Die Stadt wurde daraufhin von der „Volksversammlung der Völker von Oaxaca“ (APPO) übernommen, einem Zusammenschluss mehrerer hundert sozialer Organisationen und politischer Gruppen. Über fast fünf Monate hinweg verwaltete das Bündnis die Stadt, erhielt die Verwaltung aufrecht und baute eine Bürgermiliz auf. Ihre Forderungen: Rücktritt von Ulises Ruiz und soziale Zugeständnisse. Die „Kommune von Oaxaca“ – wie die Stadt in dieser Zeit in Anlehnung an das historische Pariser Vorbild von 1871 genannt wurde – entwickelte zunehmend Vorbildcharakter in einem Land, das von Verarmung und Korruption gekennzeichnet ist.
Die Eskalation Anfang November kam der Bundesregierung daher gerade recht. Einen Tag nach dem Mord an Bradley Will entsendete Präsident Vicente Fox rund 5.000 Bundes- und Militärpolizisten. So sollte „die Ordnung und der Friede“ wieder hergestellt werden, wie es am 28. Oktober im fernen Mexiko-Stadt hieß. Doch Fox‘ Version wurde rasch angezweifelt. Nach bisherigen Erkenntnissen war die Eskalation in Oaxaca gezielt herbeigeführt worden, um einen Vorwand für die Intervention zu liefern. Augenzeugen und das Filmmaterial, das Bradley Will kurz vor seinem Tod aufgenommen hatte, belegen: Der Überfall auf die Selbstverwaltung von Oaxaca ging von Polizisten in Zivil aus. Verantwortlich gemacht werden von der APPO zudem Paramilitärs, die der ehemaligen Staatspartei, der „Partei der Institutionellen Revolution“ angehören. Zu ihr gehört auch der umstrittene Gouverneur.
Für einen geplanten Angriff spricht das gezielte Vorgehen gegen Journalisten und Medien.
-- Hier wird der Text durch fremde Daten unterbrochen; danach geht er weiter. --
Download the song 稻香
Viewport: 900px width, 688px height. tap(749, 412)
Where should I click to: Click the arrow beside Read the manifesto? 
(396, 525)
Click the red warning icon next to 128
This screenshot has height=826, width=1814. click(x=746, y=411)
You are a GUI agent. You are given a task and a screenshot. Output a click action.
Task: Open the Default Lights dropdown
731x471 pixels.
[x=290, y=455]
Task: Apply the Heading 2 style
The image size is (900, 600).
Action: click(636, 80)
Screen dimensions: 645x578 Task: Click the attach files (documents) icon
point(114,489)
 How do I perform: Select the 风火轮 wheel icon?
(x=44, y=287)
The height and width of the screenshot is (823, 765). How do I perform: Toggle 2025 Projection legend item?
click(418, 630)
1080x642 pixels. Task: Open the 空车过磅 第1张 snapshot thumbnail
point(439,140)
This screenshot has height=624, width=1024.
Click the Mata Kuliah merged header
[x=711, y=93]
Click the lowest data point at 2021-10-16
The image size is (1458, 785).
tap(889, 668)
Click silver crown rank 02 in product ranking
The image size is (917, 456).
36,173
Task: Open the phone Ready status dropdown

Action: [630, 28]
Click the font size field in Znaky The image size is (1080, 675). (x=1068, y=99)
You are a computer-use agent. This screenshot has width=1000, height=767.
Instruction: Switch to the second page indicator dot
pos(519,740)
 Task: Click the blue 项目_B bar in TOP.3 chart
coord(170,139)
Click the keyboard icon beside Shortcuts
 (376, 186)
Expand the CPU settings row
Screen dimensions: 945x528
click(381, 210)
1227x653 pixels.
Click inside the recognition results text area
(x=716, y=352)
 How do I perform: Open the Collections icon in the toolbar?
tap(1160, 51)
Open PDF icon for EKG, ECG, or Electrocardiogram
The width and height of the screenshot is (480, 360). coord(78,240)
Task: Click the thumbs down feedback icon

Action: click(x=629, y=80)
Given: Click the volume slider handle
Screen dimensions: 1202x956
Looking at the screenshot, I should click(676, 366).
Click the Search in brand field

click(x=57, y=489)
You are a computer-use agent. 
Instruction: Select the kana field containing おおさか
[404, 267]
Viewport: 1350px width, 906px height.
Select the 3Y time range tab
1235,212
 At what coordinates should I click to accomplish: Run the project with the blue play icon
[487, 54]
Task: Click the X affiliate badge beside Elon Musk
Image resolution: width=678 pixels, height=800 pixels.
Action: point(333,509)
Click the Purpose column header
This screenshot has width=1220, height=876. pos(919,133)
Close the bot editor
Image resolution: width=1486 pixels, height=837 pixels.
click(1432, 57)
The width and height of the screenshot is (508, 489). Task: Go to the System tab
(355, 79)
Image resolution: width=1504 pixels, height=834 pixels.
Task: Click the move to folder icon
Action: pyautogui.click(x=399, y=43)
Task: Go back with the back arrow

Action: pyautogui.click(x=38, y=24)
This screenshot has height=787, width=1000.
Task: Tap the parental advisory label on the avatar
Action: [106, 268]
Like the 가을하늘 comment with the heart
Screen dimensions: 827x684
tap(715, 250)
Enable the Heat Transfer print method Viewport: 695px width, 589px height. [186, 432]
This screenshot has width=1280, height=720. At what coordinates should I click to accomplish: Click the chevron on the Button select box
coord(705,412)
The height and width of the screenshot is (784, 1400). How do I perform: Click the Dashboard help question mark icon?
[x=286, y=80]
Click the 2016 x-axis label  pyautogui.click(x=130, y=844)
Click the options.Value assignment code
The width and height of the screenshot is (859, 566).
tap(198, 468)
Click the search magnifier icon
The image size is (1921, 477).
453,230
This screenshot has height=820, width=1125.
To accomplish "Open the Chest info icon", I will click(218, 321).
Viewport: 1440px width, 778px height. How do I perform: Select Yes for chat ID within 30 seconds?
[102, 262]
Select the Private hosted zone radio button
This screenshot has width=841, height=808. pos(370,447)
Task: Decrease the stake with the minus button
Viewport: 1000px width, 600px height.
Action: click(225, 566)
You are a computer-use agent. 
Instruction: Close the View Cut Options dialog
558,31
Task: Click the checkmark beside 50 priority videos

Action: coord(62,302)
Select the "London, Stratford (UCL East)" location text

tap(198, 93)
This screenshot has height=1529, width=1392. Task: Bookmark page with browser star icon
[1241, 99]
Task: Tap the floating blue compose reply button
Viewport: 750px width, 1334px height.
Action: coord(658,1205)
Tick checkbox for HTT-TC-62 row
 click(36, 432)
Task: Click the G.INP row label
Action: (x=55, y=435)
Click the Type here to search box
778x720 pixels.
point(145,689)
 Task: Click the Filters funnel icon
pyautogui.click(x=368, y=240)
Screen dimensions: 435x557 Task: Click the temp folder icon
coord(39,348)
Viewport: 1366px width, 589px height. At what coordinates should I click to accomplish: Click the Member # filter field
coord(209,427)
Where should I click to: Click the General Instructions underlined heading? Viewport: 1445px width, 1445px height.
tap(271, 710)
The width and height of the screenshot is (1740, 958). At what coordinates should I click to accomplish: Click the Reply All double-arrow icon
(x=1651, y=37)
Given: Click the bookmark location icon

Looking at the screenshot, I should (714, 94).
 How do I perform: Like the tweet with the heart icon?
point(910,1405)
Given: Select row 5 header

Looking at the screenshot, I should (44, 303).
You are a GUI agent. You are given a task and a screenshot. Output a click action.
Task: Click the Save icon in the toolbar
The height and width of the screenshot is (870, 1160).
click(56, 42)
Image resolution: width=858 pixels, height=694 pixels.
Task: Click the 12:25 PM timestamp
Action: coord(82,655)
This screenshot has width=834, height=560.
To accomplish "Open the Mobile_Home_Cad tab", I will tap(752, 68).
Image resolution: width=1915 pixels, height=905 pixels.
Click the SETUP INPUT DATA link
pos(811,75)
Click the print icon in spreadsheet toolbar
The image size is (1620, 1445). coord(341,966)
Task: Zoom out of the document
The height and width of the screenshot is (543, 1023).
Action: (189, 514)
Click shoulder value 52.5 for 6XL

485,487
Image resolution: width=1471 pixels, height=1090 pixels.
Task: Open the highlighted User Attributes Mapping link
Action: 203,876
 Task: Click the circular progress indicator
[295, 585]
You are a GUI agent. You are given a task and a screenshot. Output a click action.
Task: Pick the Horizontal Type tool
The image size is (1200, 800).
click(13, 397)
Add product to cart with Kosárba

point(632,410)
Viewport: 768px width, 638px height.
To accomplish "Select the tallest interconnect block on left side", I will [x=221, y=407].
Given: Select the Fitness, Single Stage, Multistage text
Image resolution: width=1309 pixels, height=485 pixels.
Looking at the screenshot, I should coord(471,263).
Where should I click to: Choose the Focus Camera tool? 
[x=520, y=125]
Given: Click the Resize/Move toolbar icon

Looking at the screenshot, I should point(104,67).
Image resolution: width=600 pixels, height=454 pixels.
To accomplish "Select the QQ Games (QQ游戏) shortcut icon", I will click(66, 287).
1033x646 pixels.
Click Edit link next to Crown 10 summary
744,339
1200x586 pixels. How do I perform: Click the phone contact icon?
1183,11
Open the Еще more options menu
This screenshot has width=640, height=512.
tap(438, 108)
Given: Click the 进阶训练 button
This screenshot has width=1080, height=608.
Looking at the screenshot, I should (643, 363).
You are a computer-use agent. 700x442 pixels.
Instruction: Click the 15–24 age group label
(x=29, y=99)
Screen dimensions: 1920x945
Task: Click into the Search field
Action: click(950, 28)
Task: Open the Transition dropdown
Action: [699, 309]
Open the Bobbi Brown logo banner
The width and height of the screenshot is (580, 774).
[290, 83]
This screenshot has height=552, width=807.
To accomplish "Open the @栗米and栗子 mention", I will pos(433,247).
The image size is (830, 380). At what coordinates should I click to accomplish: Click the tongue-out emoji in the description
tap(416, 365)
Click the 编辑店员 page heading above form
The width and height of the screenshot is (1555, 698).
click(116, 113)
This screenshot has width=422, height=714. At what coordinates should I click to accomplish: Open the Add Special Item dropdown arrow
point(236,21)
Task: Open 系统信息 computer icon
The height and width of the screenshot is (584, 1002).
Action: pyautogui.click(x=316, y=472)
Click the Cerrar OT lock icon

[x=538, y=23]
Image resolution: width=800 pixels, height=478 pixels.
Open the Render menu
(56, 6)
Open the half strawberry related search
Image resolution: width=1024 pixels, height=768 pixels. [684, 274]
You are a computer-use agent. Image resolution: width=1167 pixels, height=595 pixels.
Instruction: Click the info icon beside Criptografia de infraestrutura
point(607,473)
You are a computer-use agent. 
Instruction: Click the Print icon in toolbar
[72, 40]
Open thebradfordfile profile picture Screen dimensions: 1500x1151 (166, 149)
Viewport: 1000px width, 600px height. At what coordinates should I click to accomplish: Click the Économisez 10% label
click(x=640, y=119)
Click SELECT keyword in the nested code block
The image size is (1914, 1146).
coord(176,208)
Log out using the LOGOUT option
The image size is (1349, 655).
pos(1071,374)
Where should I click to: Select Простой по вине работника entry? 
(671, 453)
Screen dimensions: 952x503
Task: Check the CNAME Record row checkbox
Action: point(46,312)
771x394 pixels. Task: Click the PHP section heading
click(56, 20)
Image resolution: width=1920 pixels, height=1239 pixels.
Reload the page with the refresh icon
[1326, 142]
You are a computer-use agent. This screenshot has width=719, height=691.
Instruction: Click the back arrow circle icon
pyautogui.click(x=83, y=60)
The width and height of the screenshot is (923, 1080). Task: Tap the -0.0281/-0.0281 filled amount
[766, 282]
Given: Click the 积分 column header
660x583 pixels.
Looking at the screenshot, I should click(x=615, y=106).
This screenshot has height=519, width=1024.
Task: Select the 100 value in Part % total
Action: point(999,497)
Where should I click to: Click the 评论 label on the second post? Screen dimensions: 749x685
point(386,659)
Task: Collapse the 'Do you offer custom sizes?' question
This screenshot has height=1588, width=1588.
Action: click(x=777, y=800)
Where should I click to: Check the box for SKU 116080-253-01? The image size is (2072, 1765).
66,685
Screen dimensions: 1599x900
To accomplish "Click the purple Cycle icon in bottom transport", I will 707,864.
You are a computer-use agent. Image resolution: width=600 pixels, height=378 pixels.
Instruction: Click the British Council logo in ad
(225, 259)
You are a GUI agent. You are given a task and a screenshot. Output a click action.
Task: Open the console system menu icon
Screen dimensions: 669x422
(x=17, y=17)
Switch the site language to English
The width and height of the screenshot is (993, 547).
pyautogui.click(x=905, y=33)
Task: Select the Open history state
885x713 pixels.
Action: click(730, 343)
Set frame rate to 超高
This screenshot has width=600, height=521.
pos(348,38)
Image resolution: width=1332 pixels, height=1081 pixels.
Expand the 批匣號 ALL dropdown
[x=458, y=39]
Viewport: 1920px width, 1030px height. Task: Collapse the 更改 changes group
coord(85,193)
Bradley Will, der für die New Yorker Internetseite des alternativen Onlineportals Indymedia arbeitete, wurde nach Augenzeugenberichten vom Dach des Rathauses aus mit gezielten Schüssen in Brust und Bauch ermordet. An anderen Stellen der Stadt wurden zugleich zwei mexikanische Pressefotografen von Scharfschützen ins Visier genommen, einer von ihnen erlitt einen Streifschuss am Bein. Zeugen waren auch nach der Besetzung Oaxacas durch die Bundespolizei nicht erwünscht: Der Stadtkern wurde abgesperrt, mehrere Fernsehteams brutal zurückgedrängt. Auch dabei gab es Verletzte.
Die Angriffe auf unabhängige Medienvertreter kamen nicht unerwartet: Von Beginn an hatten sich Aufständische und Anhänger von Gouverneur Ruiz einen regelrechten Medienkrieg geliefert. Während die APPO-Aktivisten vom Universitätsradio aus senden, sorgten ihre Gegenspieler mit der provisorischen Station „La Voz de Oaxaca“ (Die Stimme von Oaxaca) für Gegenpropaganda. Diese Station ging unmittelbar vor dem Angriff der Paramilitärs auf Sendung.
Trotz zunehmenden Widerstandes auch auf parlamentarischer Ebene weigert sich Gouverneur Ruiz zurückzutreten. Ob er im Amt bleibt, oder abgelöst wird: Jede künftige Regierung wird daran gemessen werden, in welchem Maße sie die gezielten Morde an Aktivisten und Journalisten während des Kampfes um Oaxaca aufzuklären hilft.